Nothing
#' @title Create a drake plan
#' for the `plan` argument of [make()].
#' `r lifecycle::badge("stable")`
#'
#' @description A `drake` plan is a data frame with columns
#' `"target"` and `"command"`. Each target is an R object
#' produced in your workflow, and each command is the
#' R code to produce it.
#'
#' @details Besides `"target"` and `"command"`, [drake_plan()]
#' understands a special set of optional columns. For details, visit
#' `https://books.ropensci.org/drake/plans.html#special-custom-columns-in-your-plan` # nolint
#'
#' @seealso make, drake_config, transform_plan, map, split, cross, combine
#'
#' @section Columns:
#' [drake_plan()] creates a special data frame. At minimum, that data frame
#' must have columns `target` and `command` with the target names and the
#' R code chunks to build them, respectively.
#'
#' You can add custom columns yourself, either with `target()` (e.g.

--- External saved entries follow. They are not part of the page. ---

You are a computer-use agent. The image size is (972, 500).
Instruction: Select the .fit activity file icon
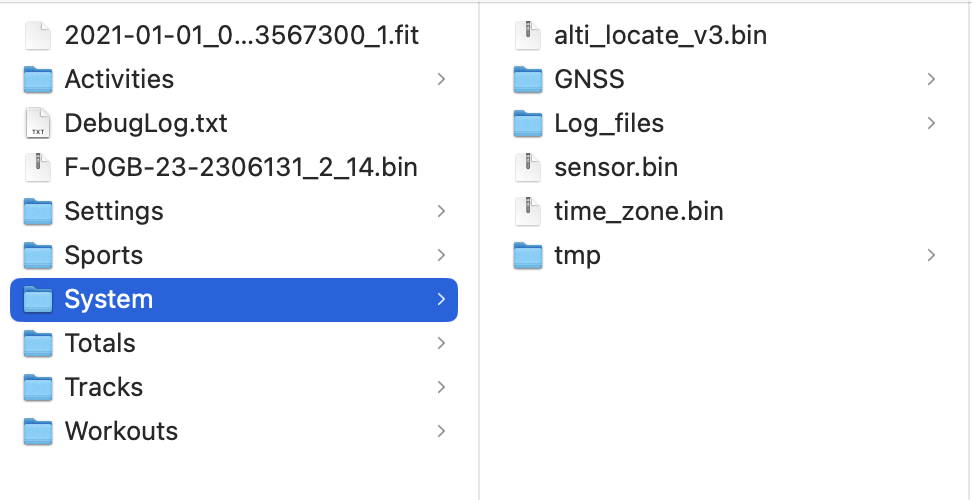click(38, 35)
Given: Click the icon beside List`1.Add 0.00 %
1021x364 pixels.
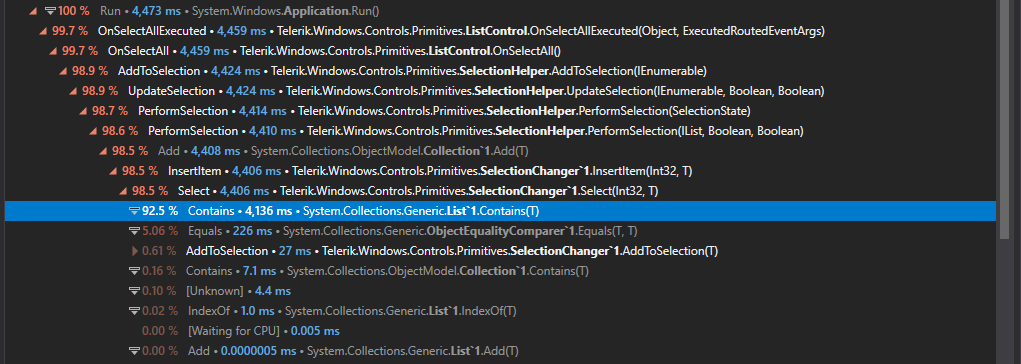Looking at the screenshot, I should click(x=134, y=351).
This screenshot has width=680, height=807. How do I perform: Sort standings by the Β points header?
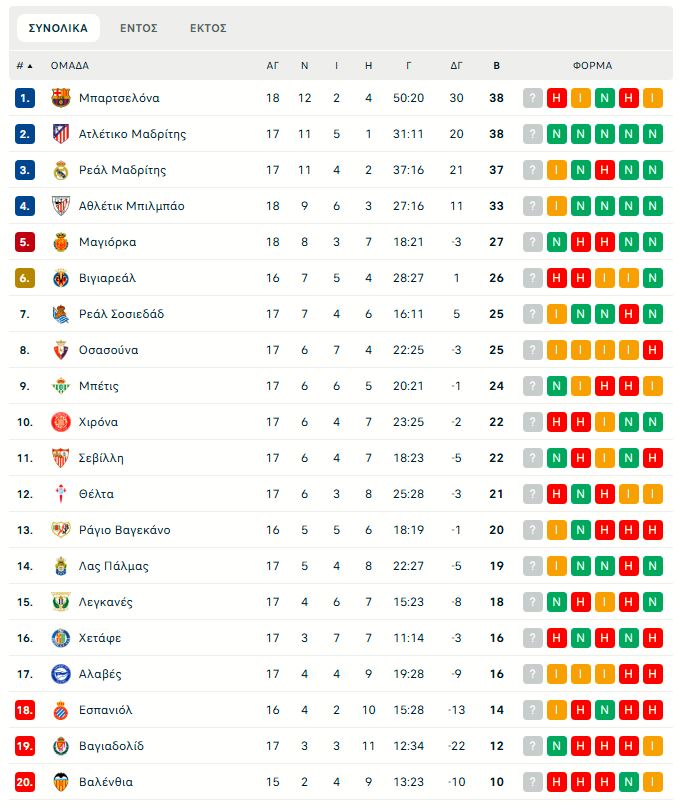[496, 66]
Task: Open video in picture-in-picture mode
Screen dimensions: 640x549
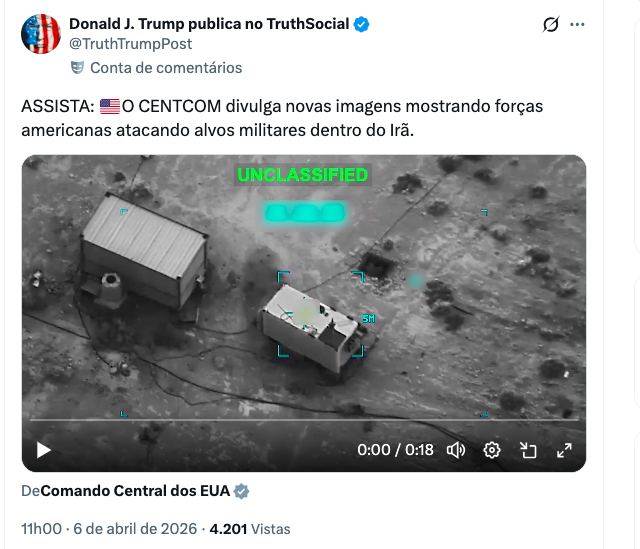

#' `drake_plan(y = target(f(x), transform = map(c(1, 2)), format = "fst"))`)
#' or by appending columns post-hoc (e.g. `plan$col <- vals`).
#'
#' Some of these custom columns are special. They are optional,
#' but `drake` looks for them at various points in the workflow.
#' - `transform`: a call to [map()], [split()], [cross()], or
#' [combine()] to create and manipulate large collections of targets.
#' Details: (`https://books.ropensci.org/drake/plans.html#large-plans`). # nolint
#' - `format`: set a storage format to save big targets more efficiently.
#' See the "Formats" section of this help file for more details.
#' - `trigger`: rule to decide whether a target needs to run.
#' It is recommended that you define this one with `target()`.
#' Details: `https://books.ropensci.org/drake/triggers.html`.
#' - `hpc`: logical values (`TRUE`/`FALSE`/`NA`) whether to send each target
#' to parallel workers.
#' Visit `https://books.ropensci.org/drake/hpc.html#selectivity`
#' to learn more.
#' - `resources`: target-specific lists of resources for a computing cluster.
#' See
#' `https://books.ropensci.org/drake/hpc.html#advanced-options`
#' for details.
#' - `caching`: overrides the `caching` argument of [make()] for each target
#' individually. Possible values:
#' - "main": tell the main process to store the target in the cache.
#' - "worker": tell the HPC worker to store the target in the cache.
#' - NA: default to the `caching` argument of [make()].
#' - `elapsed` and `cpu`: number of seconds to wait for the target to build
#' before timing out (`elapsed` for elapsed time and `cpu` for CPU time).
#' - `retries`: number of times to retry building a target
#' in the event of an error.
#' - `seed`: an optional pseudo-random number generator (RNG)
#' seed for each target. `drake` usually comes up with its own
#' unique reproducible target-specific seeds using the global seed
#' (the `seed` argument to [make()] and [drake_config()])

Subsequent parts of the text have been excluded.